HILLARY FOUGHT TO KEEP BOKO HARAM OFF TERROR LIST
Hillary Clinton’s public outrage at the abduction of hundreds of schoolgirls by a Islamist Nigerian rebel group ignores the role the 2016 Democratic frontrunner had in preventing the group from being designated as a terrorist organization. From The Daily Beast: “The State Department under Hillary Clinton fought hard against placing the al Qaeda-linked militant group Boko Haram on its official list of foreign terrorist organizations for two years. And now, lawmakers and former U.S. officials are saying that the decision may have hurt the American government’s ability to confront the Nigerian group that shocked the world by abducting hundreds of innocent girls….On Wednesday, Clinton said that the abduction of the girls by Boko Haram was ‘abominable, it’s criminal, it’s an act of terrorism and it really merits the fullest response possible, first and foremost from the government of Nigeria.’ Clinton said that as Secretary of State she had numerous meetings with Nigerian President Goodluck Jonathan and had urged the Nigerian government to do more on counterterrorism.

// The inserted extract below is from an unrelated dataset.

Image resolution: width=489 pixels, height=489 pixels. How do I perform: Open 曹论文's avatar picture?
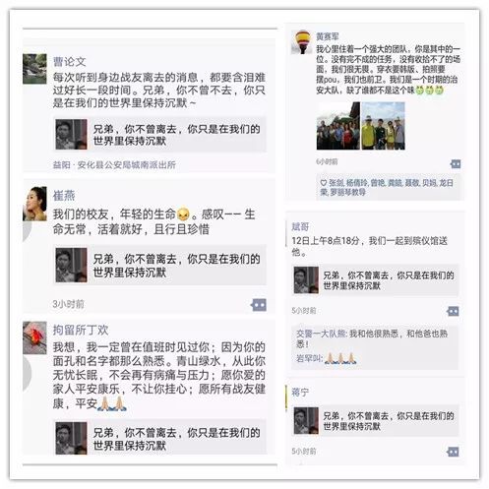tap(34, 69)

What Clinton didn’t mention was that her own State Department refused to place Boko Haram on the list of foreign terrorist organizations in 2011, after the group bombed the UN headquarters in Abuja. The refusal came despite the urging of the Justice Department, the FBI, the CIA, and over a dozen Senators and Congressmen.”

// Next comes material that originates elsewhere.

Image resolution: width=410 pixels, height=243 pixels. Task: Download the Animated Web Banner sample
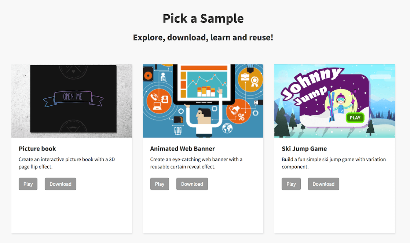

He did it - Clinton’s successor, Secretary of State John Kerry designated Boko Haram as a terrorist organization in November, 2013.
 
A

Anonymous

Guest
If I remember right- the military advisors and Cato Institute came out with the plan of not calling these type folks anything that would give them credibility-- and to identify all such groups as criminals...
 

hopalong

Well-known member
Oldtimer said:
If I remember right- the military advisors and Cato Institute came out with the plan of not calling these type folks anything that would give them credibility-- and to identify all such groups as criminals...


LNK please
 

Mike

Well-known member
Oldtimer said:
If I remember right- the military advisors and Cato Institute came out with the plan of not calling these type folks anything that would give them credibility-- and to identify all such groups as criminals...

Hey Einstein, this is another group that shares your God with you. They announced years ago that they wanted to kill every Christian in Nigeria.

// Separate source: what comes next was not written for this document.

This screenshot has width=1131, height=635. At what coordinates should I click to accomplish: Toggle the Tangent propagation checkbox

No one in their right mind would NOT call them terrorists.

The earliest comment from CATO on Boko Harum that I could find from searching their website:
Nigeria. Violations of religious liberty are on the increase in this religiously-divided country. Noted the USCIRF: “The past year saw a dramatic rise in sectarian or religiously-related violence.”

Although these attacks, largely directed by radical Muslims against Christians, are not new—some 14,000 have died since 1999—they have escalated, explained the Commission, with the rise of “Boko Haram, a militant group that espouses an extreme and violence interpretation of Islam, [which] has been emboldened by the climate of impunity. Boko Haram has shifted its tactics and emphasis by targeting, killing, and bombing Christians and Christian clergy and threatening to kill all remaining Christians in the north.”
 

Tam

Well-known member
http://www.youtube.com/watch?v=w_cLZIEHZbA#t=30

It is a perfect storm due to her lack of attention to a ISLAMIC TERRORIST GROUP that she would not declare as one and get them on a watch list.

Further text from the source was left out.